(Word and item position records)
^^^^^^^^^^^^^^^^
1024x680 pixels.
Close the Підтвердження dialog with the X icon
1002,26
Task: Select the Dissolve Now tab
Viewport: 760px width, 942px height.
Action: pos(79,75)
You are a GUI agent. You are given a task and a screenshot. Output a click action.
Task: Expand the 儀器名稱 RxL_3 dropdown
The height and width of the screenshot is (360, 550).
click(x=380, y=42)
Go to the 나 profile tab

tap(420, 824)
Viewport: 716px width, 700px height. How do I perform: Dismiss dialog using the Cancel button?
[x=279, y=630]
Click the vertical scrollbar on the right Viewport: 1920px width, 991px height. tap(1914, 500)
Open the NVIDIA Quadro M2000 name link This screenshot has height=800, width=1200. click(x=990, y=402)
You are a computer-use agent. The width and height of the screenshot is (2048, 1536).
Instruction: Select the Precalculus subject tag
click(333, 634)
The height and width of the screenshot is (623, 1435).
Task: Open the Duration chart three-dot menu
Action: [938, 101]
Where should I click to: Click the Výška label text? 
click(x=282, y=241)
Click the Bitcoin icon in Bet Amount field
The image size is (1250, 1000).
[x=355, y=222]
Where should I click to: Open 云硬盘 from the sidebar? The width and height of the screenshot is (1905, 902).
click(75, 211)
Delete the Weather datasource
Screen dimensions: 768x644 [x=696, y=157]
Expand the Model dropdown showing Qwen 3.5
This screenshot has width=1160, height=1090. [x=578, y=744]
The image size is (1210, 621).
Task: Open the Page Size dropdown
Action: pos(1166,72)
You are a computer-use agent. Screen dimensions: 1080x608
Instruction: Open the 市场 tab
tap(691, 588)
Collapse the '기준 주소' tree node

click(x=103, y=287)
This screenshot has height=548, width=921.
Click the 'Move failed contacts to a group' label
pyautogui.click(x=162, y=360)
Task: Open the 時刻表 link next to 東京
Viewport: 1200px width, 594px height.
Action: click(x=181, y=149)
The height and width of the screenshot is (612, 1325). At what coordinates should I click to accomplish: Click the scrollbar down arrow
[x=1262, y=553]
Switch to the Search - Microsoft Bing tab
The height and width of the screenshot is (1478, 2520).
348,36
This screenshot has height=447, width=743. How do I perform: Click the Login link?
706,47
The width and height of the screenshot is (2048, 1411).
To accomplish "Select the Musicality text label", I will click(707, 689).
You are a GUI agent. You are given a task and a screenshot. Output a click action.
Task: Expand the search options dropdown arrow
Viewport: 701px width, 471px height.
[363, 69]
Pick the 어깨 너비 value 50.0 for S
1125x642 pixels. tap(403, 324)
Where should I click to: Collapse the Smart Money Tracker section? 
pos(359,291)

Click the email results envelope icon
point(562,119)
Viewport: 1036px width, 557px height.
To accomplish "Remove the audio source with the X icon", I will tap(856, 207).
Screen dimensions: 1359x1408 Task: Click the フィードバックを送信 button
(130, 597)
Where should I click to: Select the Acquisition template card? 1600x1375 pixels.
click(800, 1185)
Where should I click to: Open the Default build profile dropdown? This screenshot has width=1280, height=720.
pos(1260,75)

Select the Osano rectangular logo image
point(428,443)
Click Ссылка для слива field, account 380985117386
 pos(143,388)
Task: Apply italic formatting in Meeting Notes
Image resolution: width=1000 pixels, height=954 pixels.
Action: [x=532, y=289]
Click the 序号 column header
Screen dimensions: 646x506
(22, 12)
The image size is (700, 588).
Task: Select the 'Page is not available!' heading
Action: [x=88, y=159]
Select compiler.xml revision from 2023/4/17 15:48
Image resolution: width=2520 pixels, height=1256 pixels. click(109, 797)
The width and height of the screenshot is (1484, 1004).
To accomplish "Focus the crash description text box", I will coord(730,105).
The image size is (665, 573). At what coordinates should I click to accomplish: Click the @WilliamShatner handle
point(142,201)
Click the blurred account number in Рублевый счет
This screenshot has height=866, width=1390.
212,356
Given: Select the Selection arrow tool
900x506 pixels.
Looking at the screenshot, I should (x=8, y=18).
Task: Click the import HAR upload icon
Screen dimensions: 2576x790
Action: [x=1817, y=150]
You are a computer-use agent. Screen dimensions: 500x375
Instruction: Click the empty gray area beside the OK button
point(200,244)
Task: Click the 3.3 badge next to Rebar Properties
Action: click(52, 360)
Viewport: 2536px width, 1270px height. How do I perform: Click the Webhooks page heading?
^^^^^^^^^^^^^^^^
» **Short task**
Rewrite all of the records above, substituting "desktop assistant" for each occurrence of "computer-use agent". Leave everything else unchanged.

» **Reply to the exercise**
1024x680 pixels.
Close the Підтвердження dialog with the X icon
1002,26
Task: Select the Dissolve Now tab
Viewport: 760px width, 942px height.
Action: pos(79,75)
You are a GUI agent. You are given a task and a screenshot. Output a click action.
Task: Expand the 儀器名稱 RxL_3 dropdown
The height and width of the screenshot is (360, 550).
click(x=380, y=42)
Go to the 나 profile tab

tap(420, 824)
Viewport: 716px width, 700px height. How do I perform: Dismiss dialog using the Cancel button?
[x=279, y=630]
Click the vertical scrollbar on the right Viewport: 1920px width, 991px height. tap(1914, 500)
Open the NVIDIA Quadro M2000 name link This screenshot has height=800, width=1200. click(x=990, y=402)
You are a desktop assistant. The width and height of the screenshot is (2048, 1536).
Instruction: Select the Precalculus subject tag
click(333, 634)
The height and width of the screenshot is (623, 1435).
Task: Open the Duration chart three-dot menu
Action: [938, 101]
Where should I click to: Click the Výška label text? 
click(x=282, y=241)
Click the Bitcoin icon in Bet Amount field
The image size is (1250, 1000).
[x=355, y=222]
Where should I click to: Open 云硬盘 from the sidebar? The width and height of the screenshot is (1905, 902).
click(75, 211)
Delete the Weather datasource
Screen dimensions: 768x644 [x=696, y=157]
Expand the Model dropdown showing Qwen 3.5
This screenshot has width=1160, height=1090. [x=578, y=744]
The image size is (1210, 621).
Task: Open the Page Size dropdown
Action: pos(1166,72)
You are a desktop assistant. Screen dimensions: 1080x608
Instruction: Open the 市场 tab
tap(691, 588)
Collapse the '기준 주소' tree node

click(x=103, y=287)
This screenshot has height=548, width=921.
Click the 'Move failed contacts to a group' label
pyautogui.click(x=162, y=360)
Task: Open the 時刻表 link next to 東京
Viewport: 1200px width, 594px height.
Action: click(x=181, y=149)
The height and width of the screenshot is (612, 1325). At what coordinates should I click to accomplish: Click the scrollbar down arrow
[x=1262, y=553]
Switch to the Search - Microsoft Bing tab
The height and width of the screenshot is (1478, 2520).
348,36
This screenshot has height=447, width=743. How do I perform: Click the Login link?
706,47
The width and height of the screenshot is (2048, 1411).
To accomplish "Select the Musicality text label", I will click(707, 689).
You are a GUI agent. You are given a task and a screenshot. Output a click action.
Task: Expand the search options dropdown arrow
Viewport: 701px width, 471px height.
[363, 69]
Pick the 어깨 너비 value 50.0 for S
1125x642 pixels. tap(403, 324)
Where should I click to: Collapse the Smart Money Tracker section? 
pos(359,291)

Click the email results envelope icon
point(562,119)
Viewport: 1036px width, 557px height.
To accomplish "Remove the audio source with the X icon", I will tap(856, 207).
Screen dimensions: 1359x1408 Task: Click the フィードバックを送信 button
(130, 597)
Where should I click to: Select the Acquisition template card? 1600x1375 pixels.
click(800, 1185)
Where should I click to: Open the Default build profile dropdown? This screenshot has width=1280, height=720.
pos(1260,75)

Select the Osano rectangular logo image
point(428,443)
Click Ссылка для слива field, account 380985117386
 pos(143,388)
Task: Apply italic formatting in Meeting Notes
Image resolution: width=1000 pixels, height=954 pixels.
Action: [x=532, y=289]
Click the 序号 column header
Screen dimensions: 646x506
(22, 12)
The image size is (700, 588).
Task: Select the 'Page is not available!' heading
Action: [x=88, y=159]
Select compiler.xml revision from 2023/4/17 15:48
Image resolution: width=2520 pixels, height=1256 pixels. click(109, 797)
The width and height of the screenshot is (1484, 1004).
To accomplish "Focus the crash description text box", I will coord(730,105).
The image size is (665, 573). At what coordinates should I click to accomplish: Click the @WilliamShatner handle
point(142,201)
Click the blurred account number in Рублевый счет
This screenshot has height=866, width=1390.
212,356
Given: Select the Selection arrow tool
900x506 pixels.
Looking at the screenshot, I should (x=8, y=18).
Task: Click the import HAR upload icon
Screen dimensions: 2576x790
Action: [x=1817, y=150]
You are a desktop assistant. Screen dimensions: 500x375
Instruction: Click the empty gray area beside the OK button
point(200,244)
Task: Click the 3.3 badge next to Rebar Properties
Action: click(52, 360)
Viewport: 2536px width, 1270px height. How do I perform: Click the Webhooks page heading?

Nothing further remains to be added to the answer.